Familie Brasch wurde am 29. Juni 2018 auf dem Filmfest München uraufgeführt, der deutsche Kinostart war am 16. August 2018. Insgesamt wurden 33.348 Kinotickets verkauft (Rang 65 der Kinocharts 2018). Im Fernsehen hatte der Film am 9. Oktober 2019 Premiere (im Ersten).

Rezensionen

Familie Brasch wurde in den Medien ausgiebig besprochen, das Urteil war dabei einhellig sehr positiv. Ob Bert Rebhandl in der Frankfurter Allgemeinen Zeitung, Gunnar Decker im Neuen Deutschland oder Maresa Sedlmeier in der Süddeutsche Zeitung – alle lobten Annekatrin Hendel. Besonders hervorgehoben werden der Fokus auf die Familie (Süddeutsche Zeitung) und die persönlichen Erinnerungen.
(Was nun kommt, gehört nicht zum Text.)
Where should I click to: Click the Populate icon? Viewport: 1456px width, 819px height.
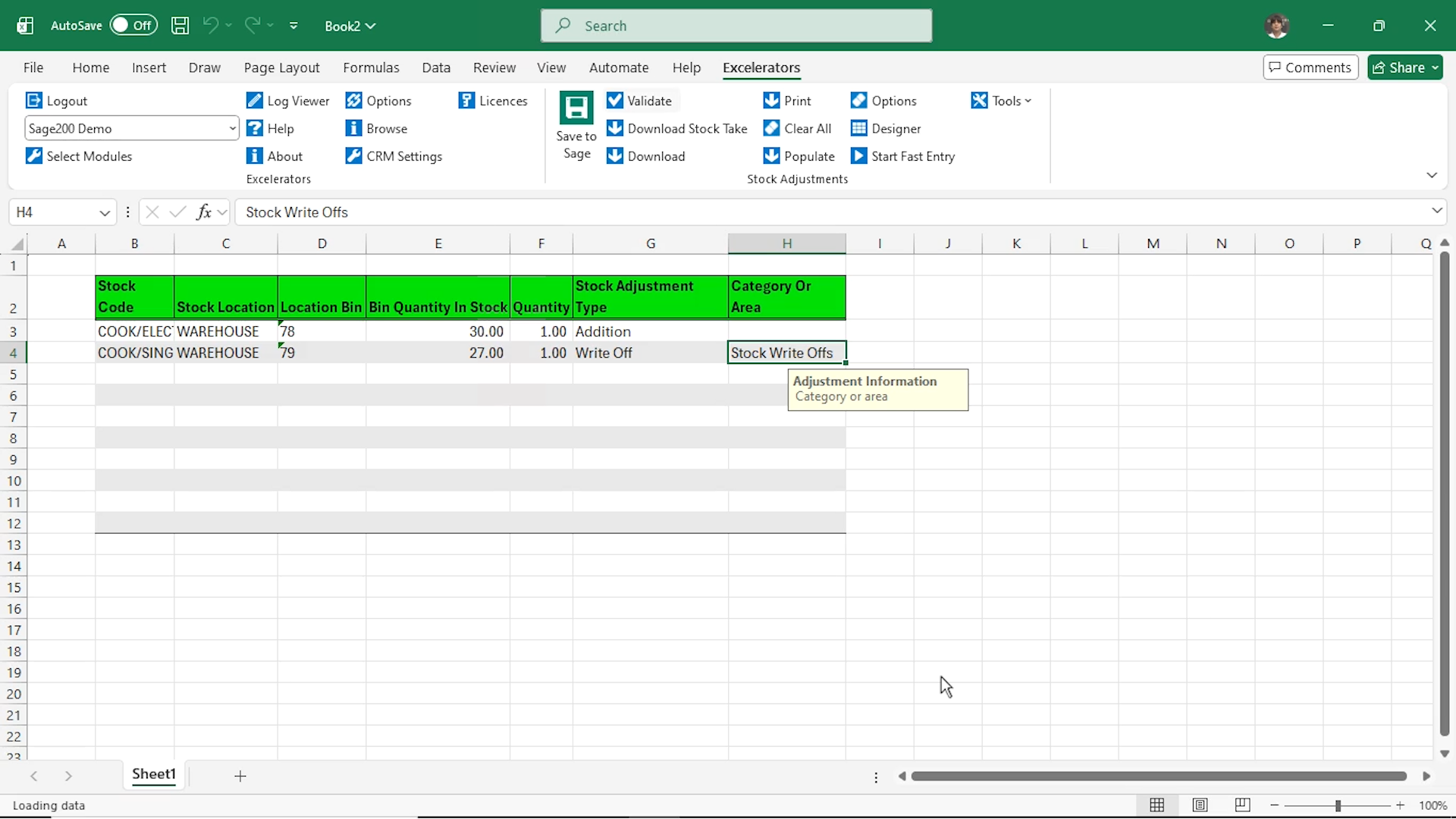click(x=771, y=156)
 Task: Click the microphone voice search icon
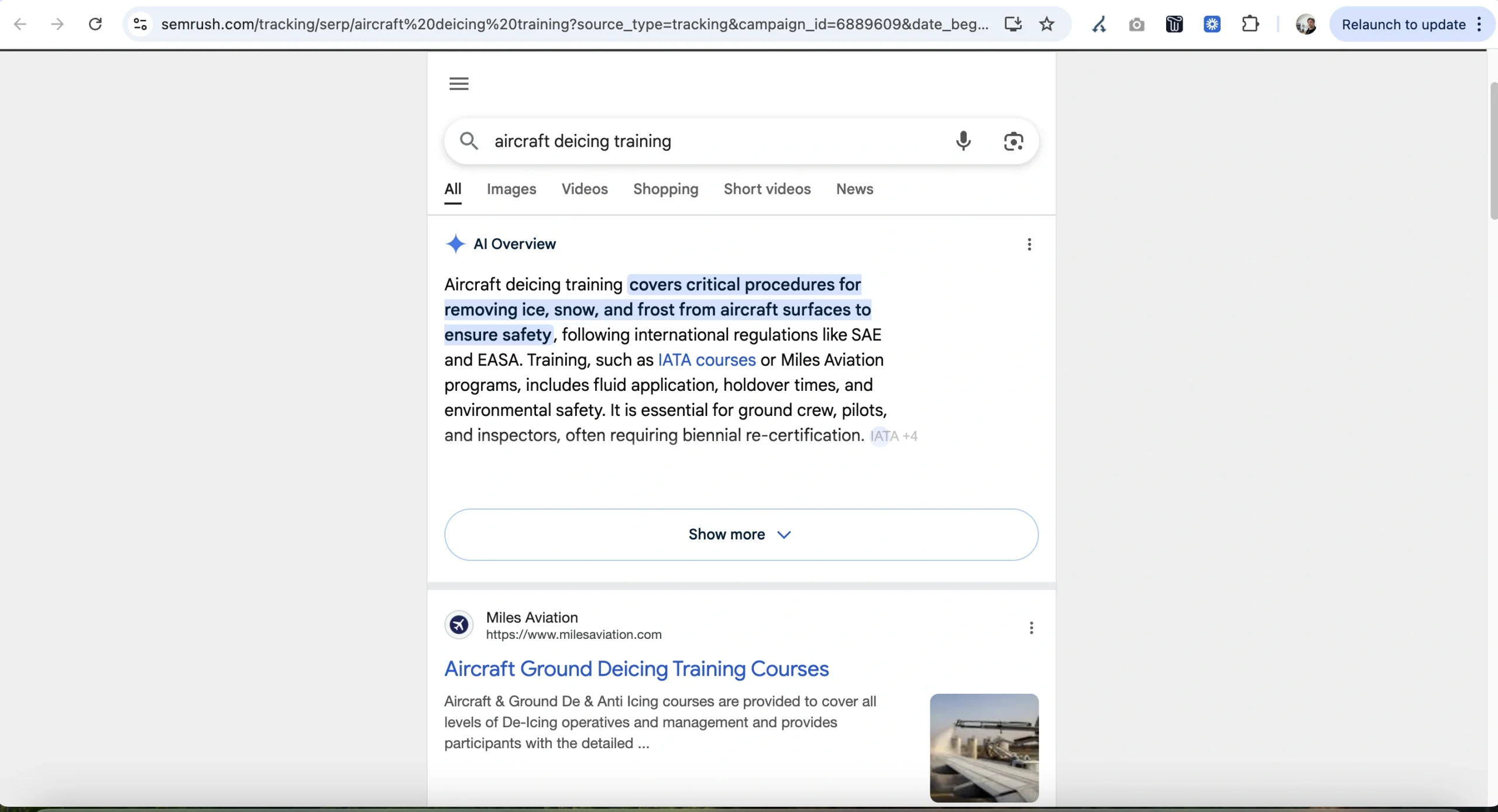pos(963,141)
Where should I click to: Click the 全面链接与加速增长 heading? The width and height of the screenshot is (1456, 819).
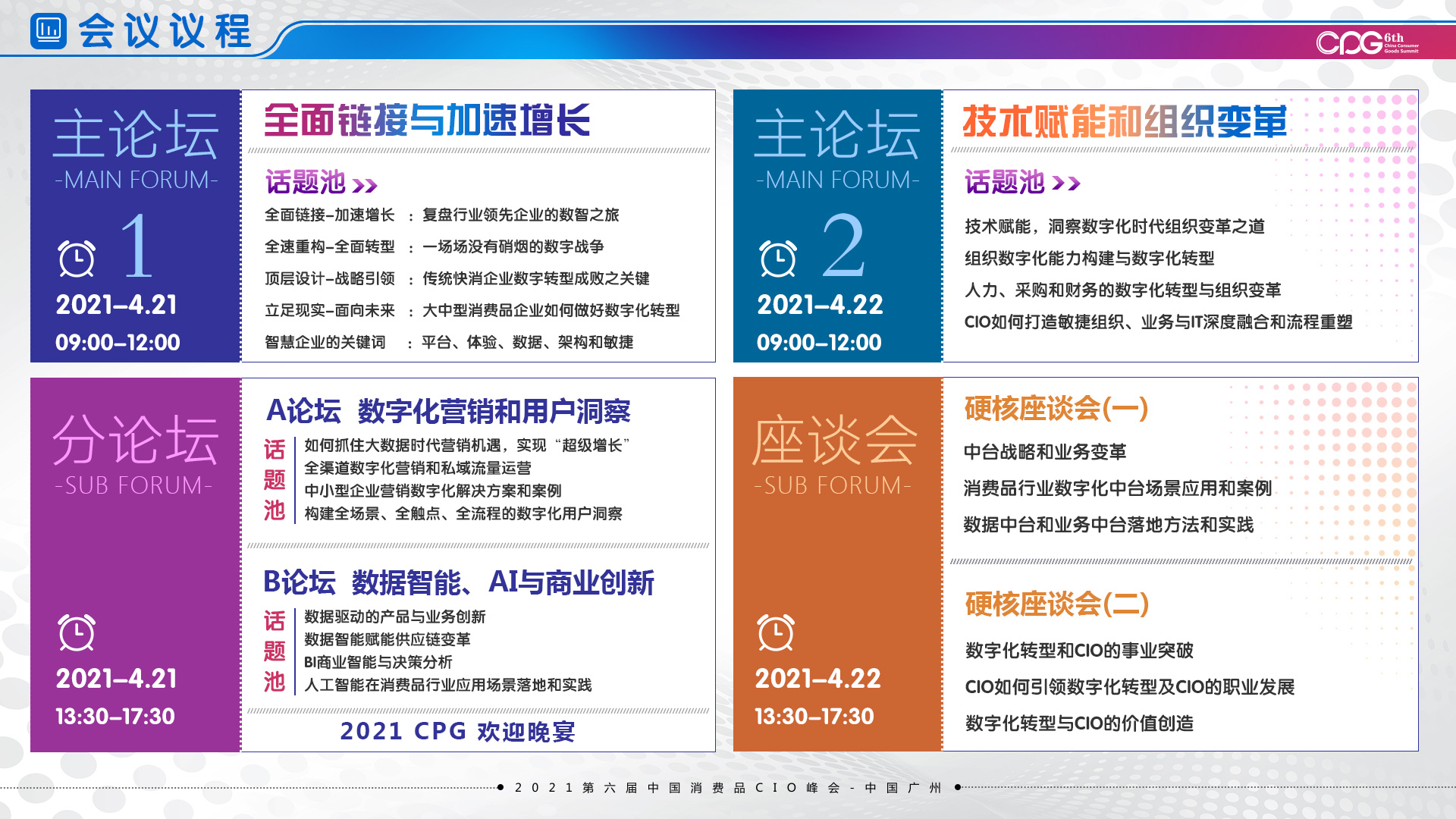[427, 121]
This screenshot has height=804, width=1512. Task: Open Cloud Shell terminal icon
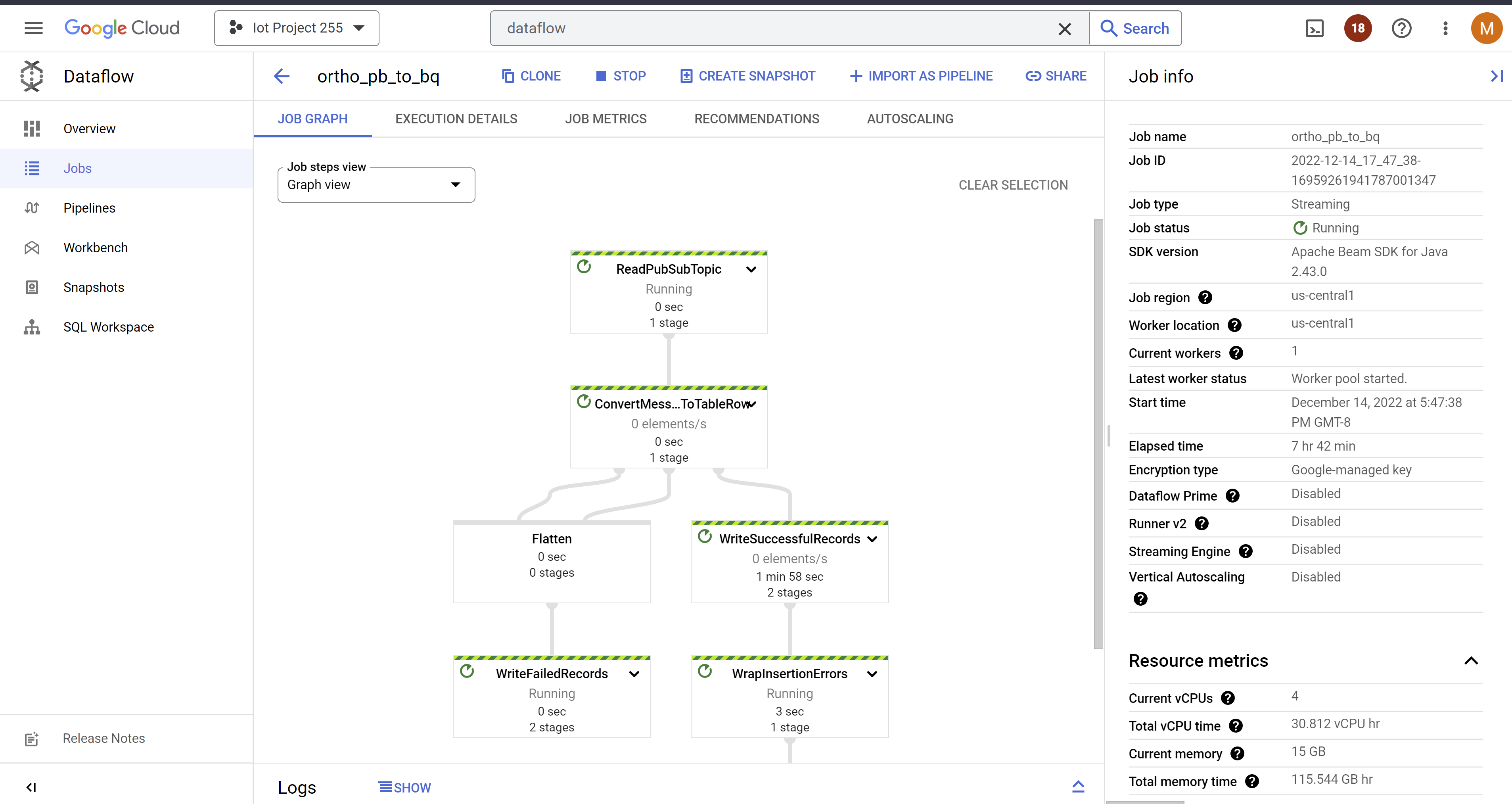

Dadurch „bekommt das Tableau Tiefe, wird zum faszinierenden Relief einer Kulturlandschaft-Ost“ (Neues Deutschland).

Formale Kritik kam von Matthias Dell im Spiegel: Er bezeichnet Familie Brasch als „interessante und unterhaltsame Annäherung“, die allerdings zu kurz ausfalle, da der Stoff auch ganze Serien füllen könne. Inhaltliche Einwände formulierte einzig Jana Hensel in der Zeit. Zwar erzähle der Film „eindrucksvoll von ostdeutschen Ausnahmebiografien“, er dringe allerdings nicht weit genug in den Stoff ein, sondern verharre bei einem konventionellen Blick auf die Vergangenheit.

Auszeichnungen

Familie Brasch war für die Kategorie „Neues Deutsches Kino“ auf dem Filmfest München 2018 nominiert.

Erinnerungsdiskurs

Familie Brasch bedient mehrere Erinnerungstypen. Der Film schwankt zwischen Diktatur- und Fortschrittsgedächtnis, liefert aber auch Anknüpfungspunkte für das Arrangementgedächtnis. Wie so vieles in diesem Familienporträt lassen sich die verschiedenen Erinnerungsnarrative an den Familienmitgliedern festmachen. Das Fortschrittsgedächtnis verkörpert vor allem Vater Horst, der zu einem der Gründerväter der DDR wurde. Zwar sahen auch seine Kinder das Potential der sozialistischen Werte, gleichzeitig widersprachen sie aber den Methoden der SED entschieden. Bei Thomas zeigt sich das Diktaturgedächtnis am deutlichsten. Er war der Gegenpol zu seinem Vater, der heftigste Kontrahent bei politischen Diskussionen. Für seine Überzeugungen ging er zunächst ins Gefängnis, später in den Westen. Klaus und Peter sahen das ähnlich, vertraten ihre Grundsätze aber weniger vehement und waren eher bereit zum Kompromiss.

Empfehlung

Empfehlung der Autorin

Der Film zeigt die DDR auf sehr persönliche Weise. Die Erinnerungen von Marion Brasch und aus dem Umfeld der Familie sind privat und emotional. Wer wenig Hintergrundwissen hat, vermisst möglicherweise etwas historischen Kontext. Für alle anderen sehenswert.